Overall, the biggest challenges in Big Data today are:
- Segregation and transparency of data (26 regulators!)
- Enabling legacy technologies/tools to be successful
- Understanding how companies will manage data over time
- How do we serve the new class of users (what’s the use case?)
- Most tools being developed today are not being delivered as packaged applications
- High scale, real time application capabilities needed
Interesting data companies and sources mentioned included:
- Storm (ad targeting)
- Bit High
- …and any small teams that are building tools within large companies or even as startups
So now you get the gist of Big Data—and I hope you understand what it might mean for mobile.
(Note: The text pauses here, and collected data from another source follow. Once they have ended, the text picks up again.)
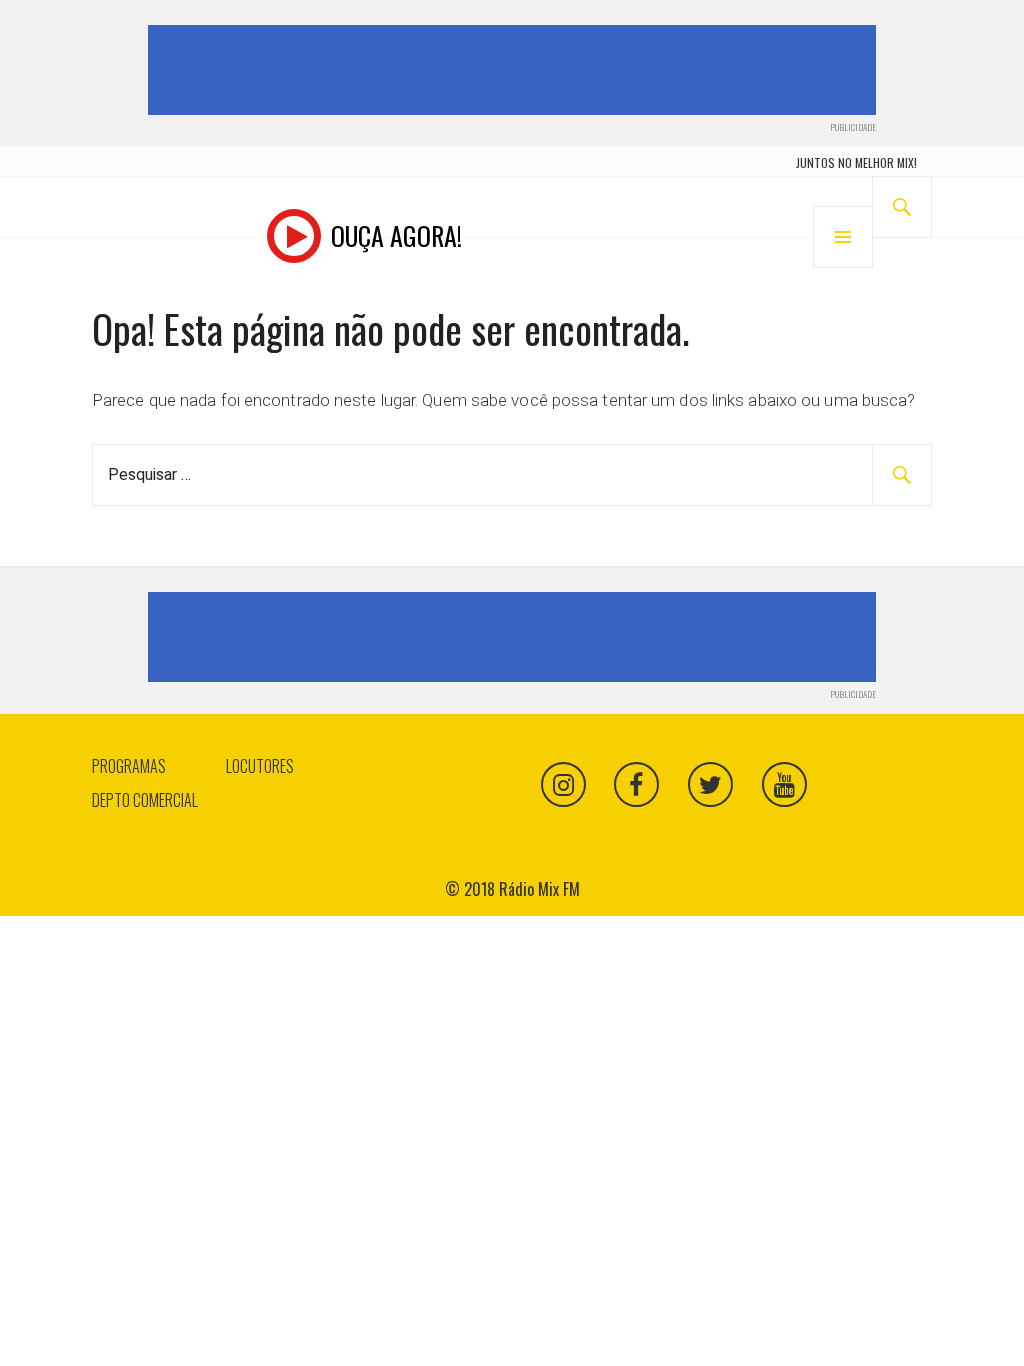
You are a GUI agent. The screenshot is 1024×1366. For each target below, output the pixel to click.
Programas (129, 766)
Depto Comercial (145, 800)
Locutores (260, 766)
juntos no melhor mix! (856, 162)
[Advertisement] (516, 70)
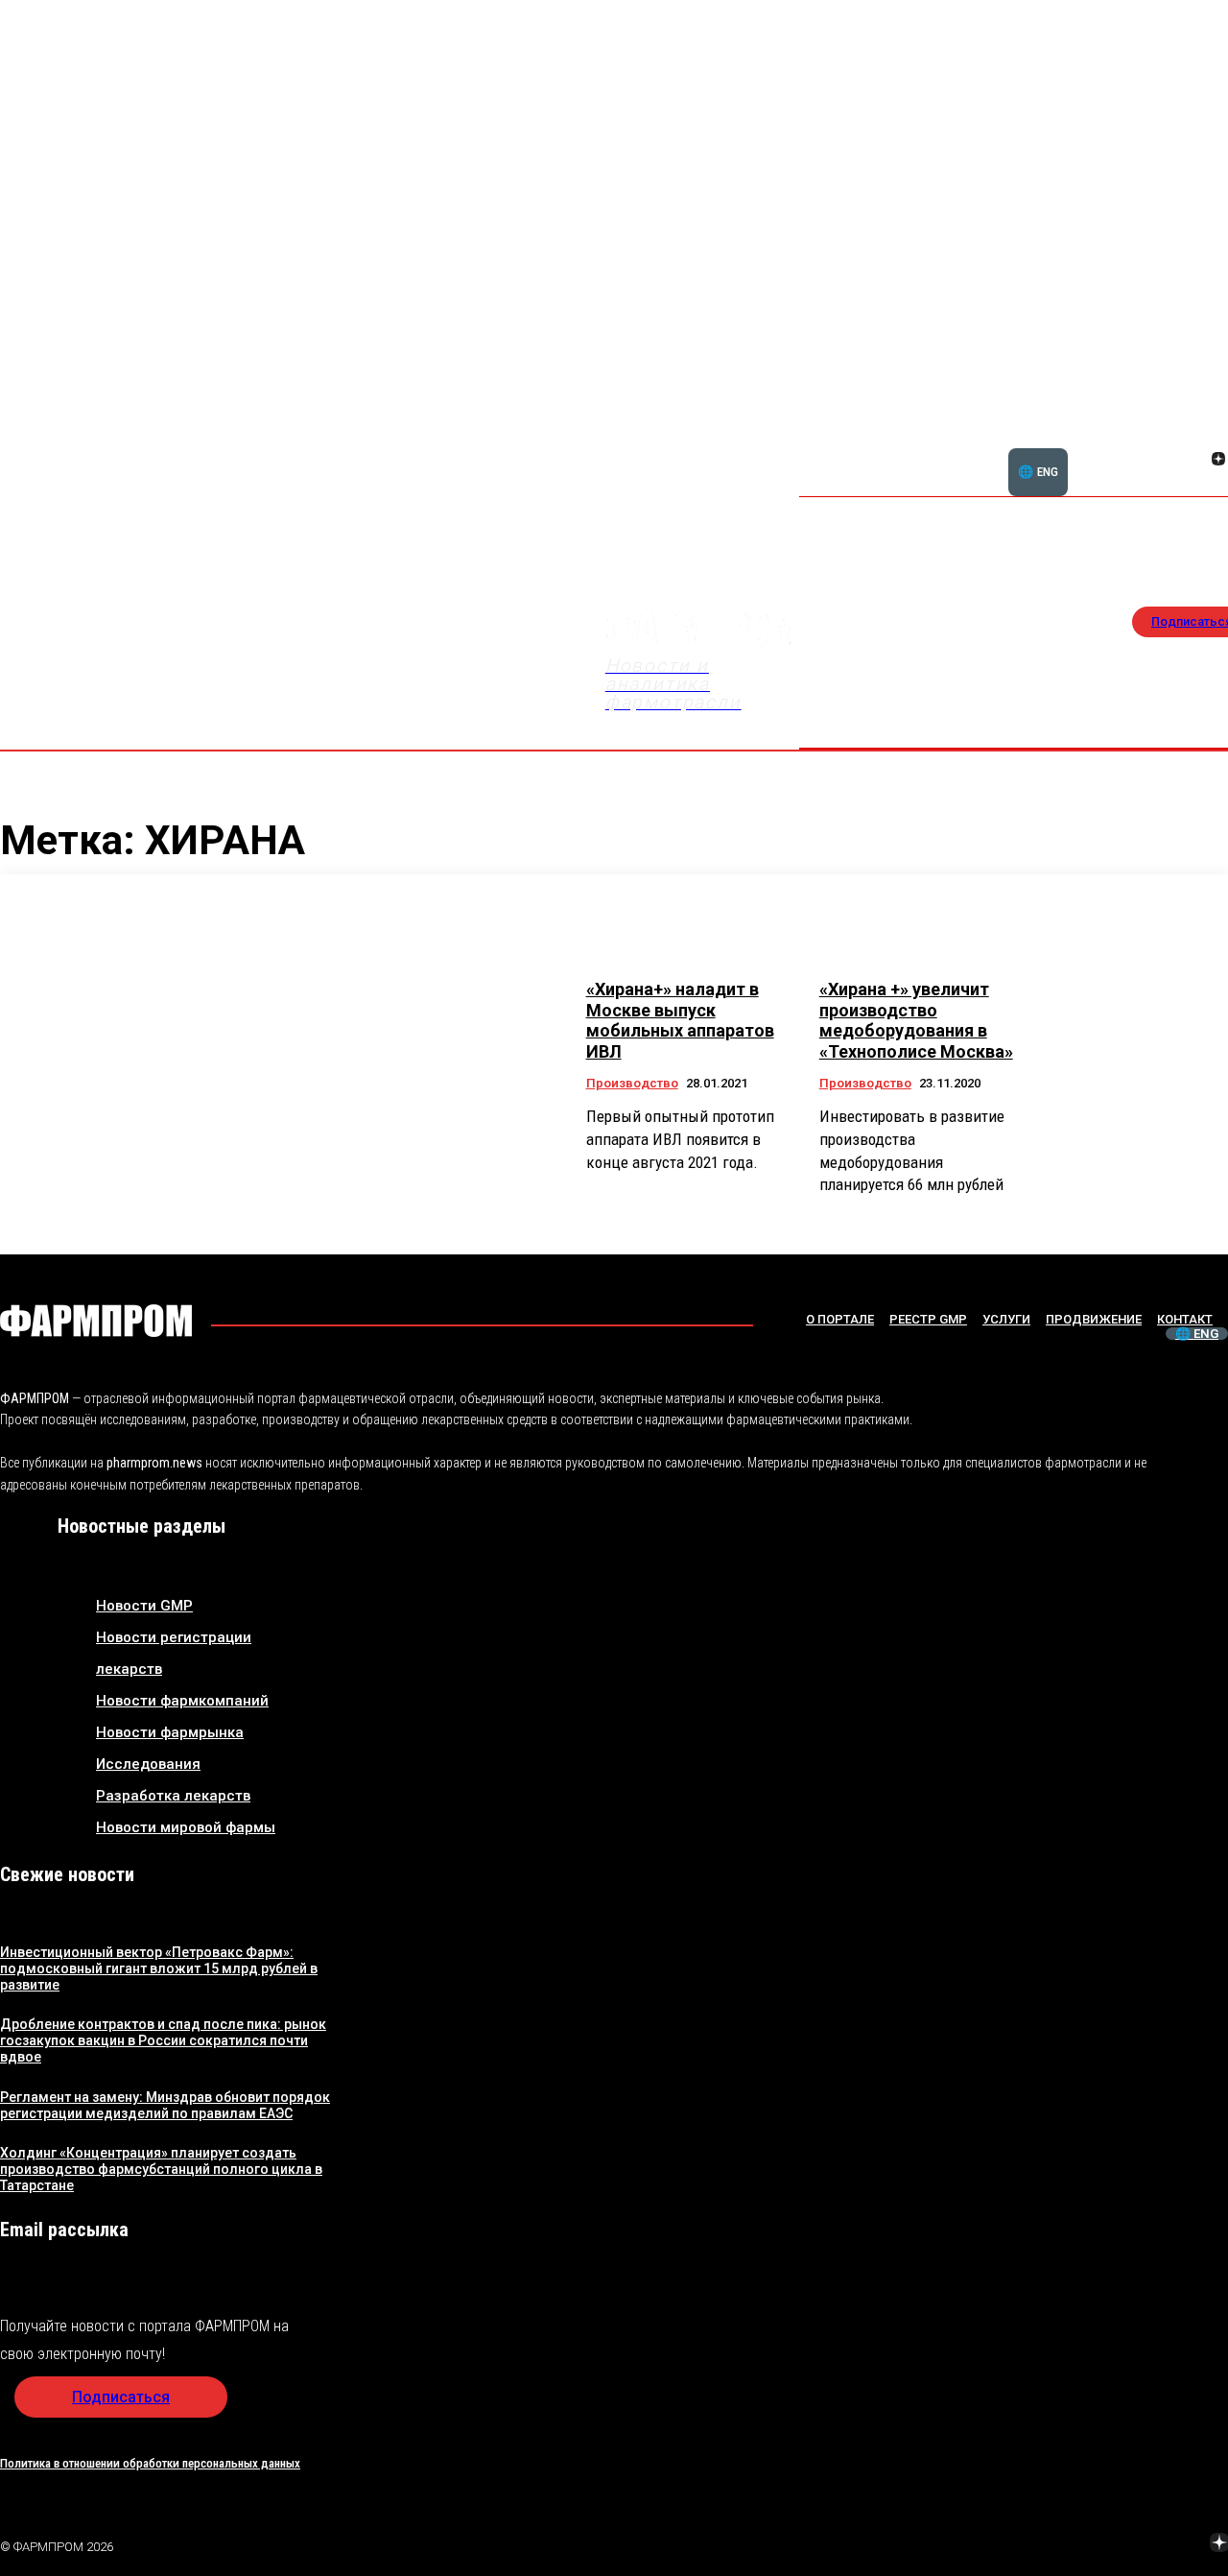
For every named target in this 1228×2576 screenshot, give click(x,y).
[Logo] (96, 1320)
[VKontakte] (1195, 460)
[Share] (1083, 2544)
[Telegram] (1129, 2544)
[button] (1126, 448)
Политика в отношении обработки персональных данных (150, 2463)
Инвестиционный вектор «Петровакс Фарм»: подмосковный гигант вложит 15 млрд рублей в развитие (159, 1968)
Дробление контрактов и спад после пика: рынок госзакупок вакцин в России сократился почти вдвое (163, 2040)
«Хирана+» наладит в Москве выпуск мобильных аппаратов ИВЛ (680, 1020)
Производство (632, 1083)
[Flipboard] (1195, 437)
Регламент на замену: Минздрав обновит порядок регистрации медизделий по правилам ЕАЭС (165, 2105)
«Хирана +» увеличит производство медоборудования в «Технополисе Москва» (916, 1020)
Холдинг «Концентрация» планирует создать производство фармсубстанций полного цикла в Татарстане (161, 2169)
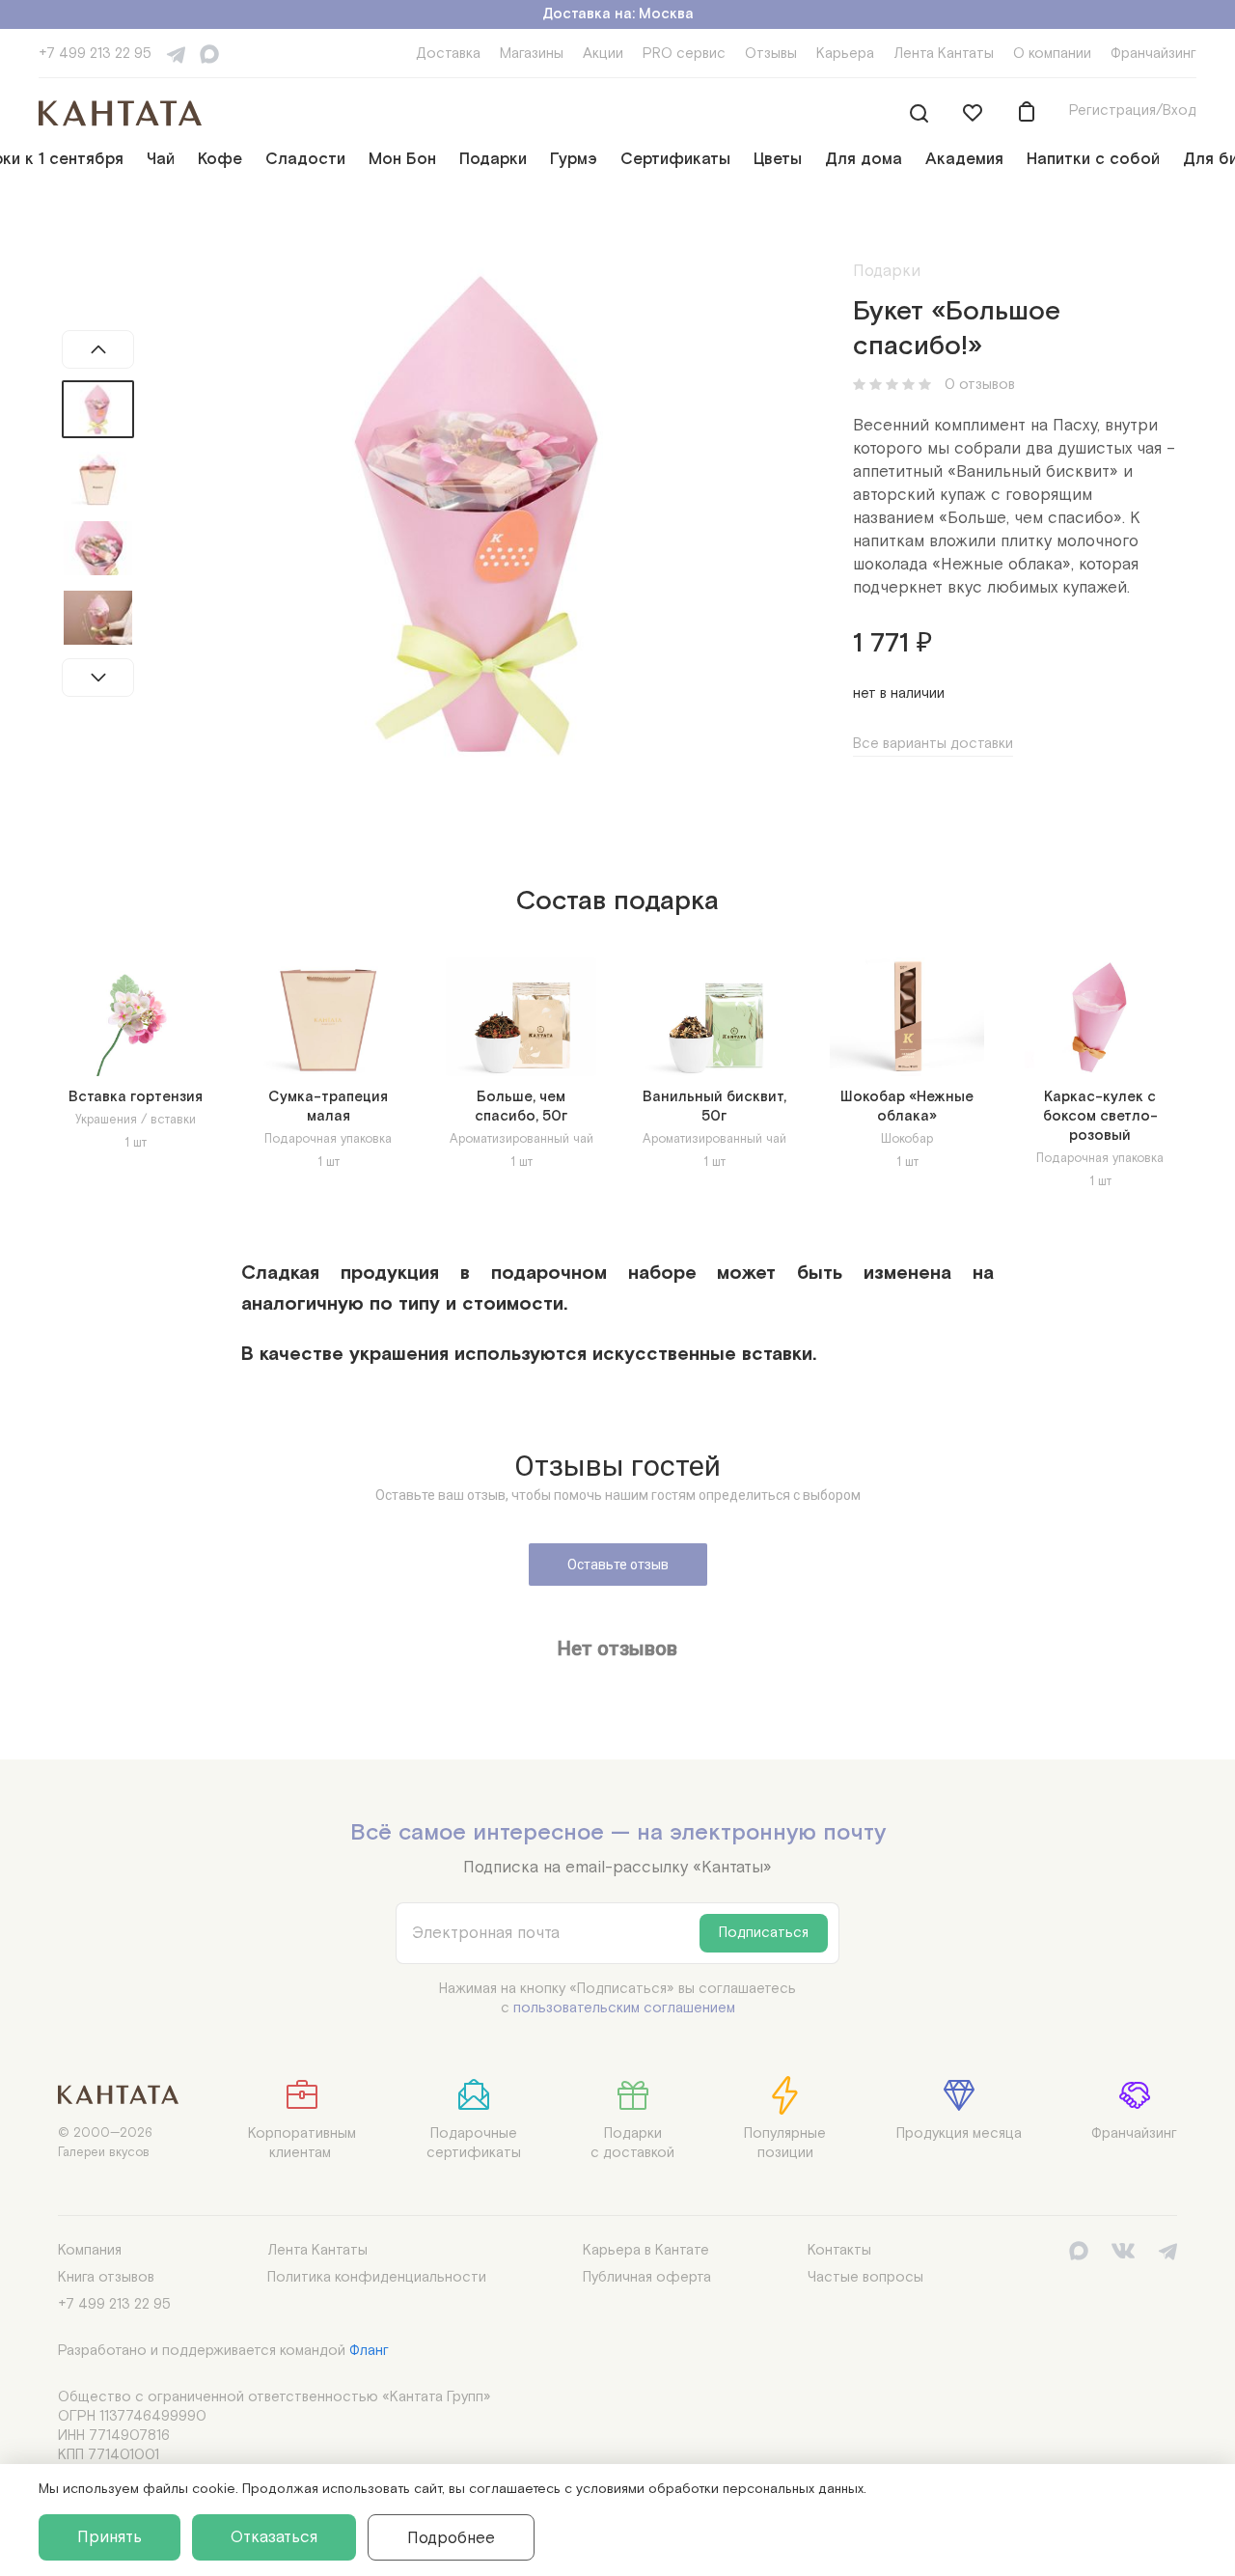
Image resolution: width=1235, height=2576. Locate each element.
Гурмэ (573, 159)
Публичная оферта (647, 2277)
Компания (90, 2250)
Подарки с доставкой (632, 2143)
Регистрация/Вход (1132, 110)
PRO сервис (684, 53)
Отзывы (771, 53)
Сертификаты (675, 159)
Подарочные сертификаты (473, 2143)
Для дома (863, 159)
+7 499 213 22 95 (95, 53)
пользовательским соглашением (624, 2008)
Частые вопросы (865, 2277)
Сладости (305, 159)
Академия (964, 159)
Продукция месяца (959, 2133)
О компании (1052, 53)
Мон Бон (402, 159)
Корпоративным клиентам (302, 2143)
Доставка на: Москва (618, 14)
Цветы (778, 159)
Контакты (839, 2250)
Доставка (448, 53)
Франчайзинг (1153, 53)
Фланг (369, 2350)
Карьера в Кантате (646, 2250)
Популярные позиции (785, 2143)
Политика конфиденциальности (376, 2277)
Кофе (220, 159)
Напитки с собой (1093, 159)
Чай (161, 159)
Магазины (531, 53)
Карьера (845, 53)
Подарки (493, 159)
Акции (603, 53)
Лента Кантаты (943, 53)
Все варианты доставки (933, 743)
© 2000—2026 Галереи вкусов (105, 2143)
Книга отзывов (106, 2277)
With massive amounts of data, in all different forms, being collected by the minute in mobile, companies that want to analyze and strategize over growing trends might have a bigger task at hand than they signed up for. In fact, I’m quite sure our collective efforts around data will soon place mobile in a position where the consumer experience and marketing results are consistently in agreement.
I hope sharing these conference notes helped simplify – as it did for me – what the heck Big Data is!